- 578 Okunma
- 2 Yorum
- 1 Beğeni
AŞK-KAR
Aşkar, zaten küçük olan gözlerini tepesine vuran güneşin ışıkları ile daha da bir küçülmüş renk karmaşası yaşıyor hem de tepesinden tırnağına kadar.
Ensesin den beline doğru boncuk boncuk terin izleri kar beyaz ipek gömleğinde belirgin izleri bırakırken o esen rüzgârın soluk alışına tempolu bir sallanış içerisindeydi.
İçeride acaba ne olacak merakı da ayrı bir dert olmaya başladı.
Yarım suçluluk duygusu onu tarihe büyük nam salmış şah ve Padişahlık konumuna getirdi birden…

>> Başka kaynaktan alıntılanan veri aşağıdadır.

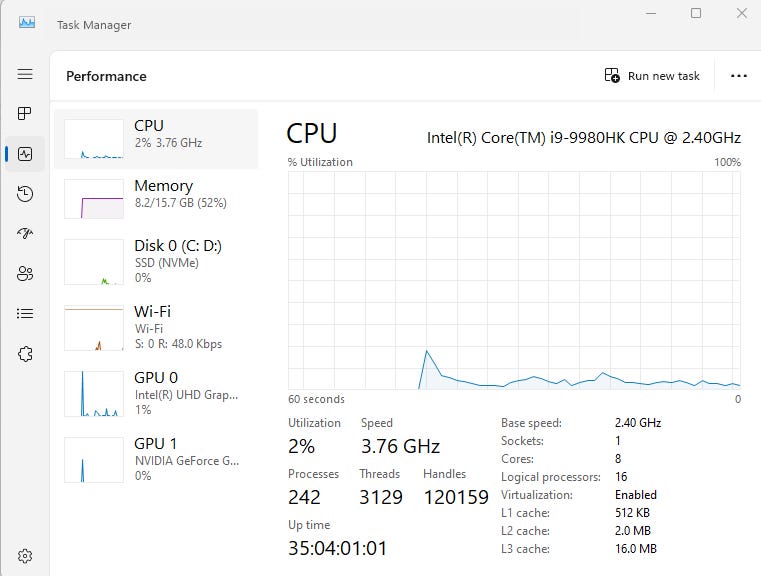This screenshot has height=576, width=761.
Task: Switch to the Users page icon
Action: tap(25, 274)
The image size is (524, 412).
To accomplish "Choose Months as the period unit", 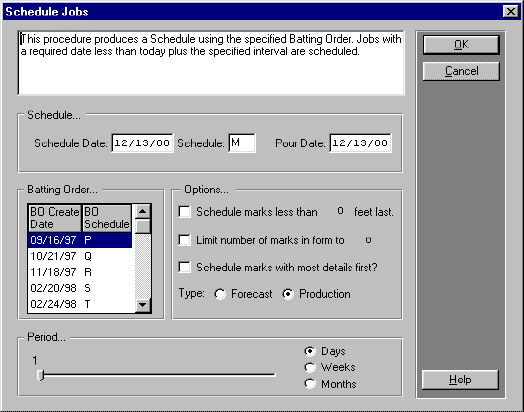I will (310, 384).
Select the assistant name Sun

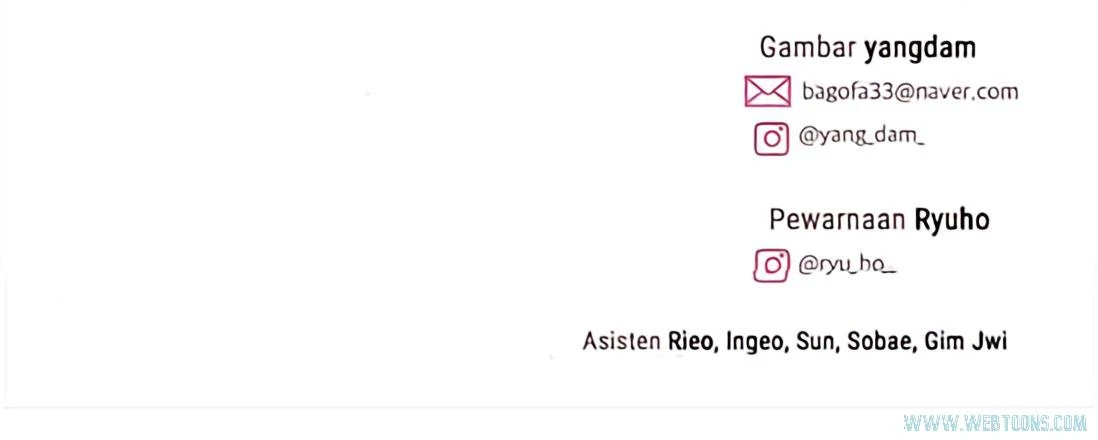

Yok yok’. Zenginliğin zürafaya don giydirdiği anlara bile şahit olunması mümkün bir çağ kısaca, Loş ışığın kıymette bindiği saatler yani.
Gözlerin açık açığa bayramlaşma üzeri sis bulutu aniden dağılması sonrası; Raks eden cariyeler yarı çıplak zil üzengi içindeydiler.
Ayrıca sağa sola gelişi güzel enva çeşit yemeklerin içkilerin bulduğu bir yer sofrası ve düşünceleri o ortamın içine atmaktan beter ederken kendini.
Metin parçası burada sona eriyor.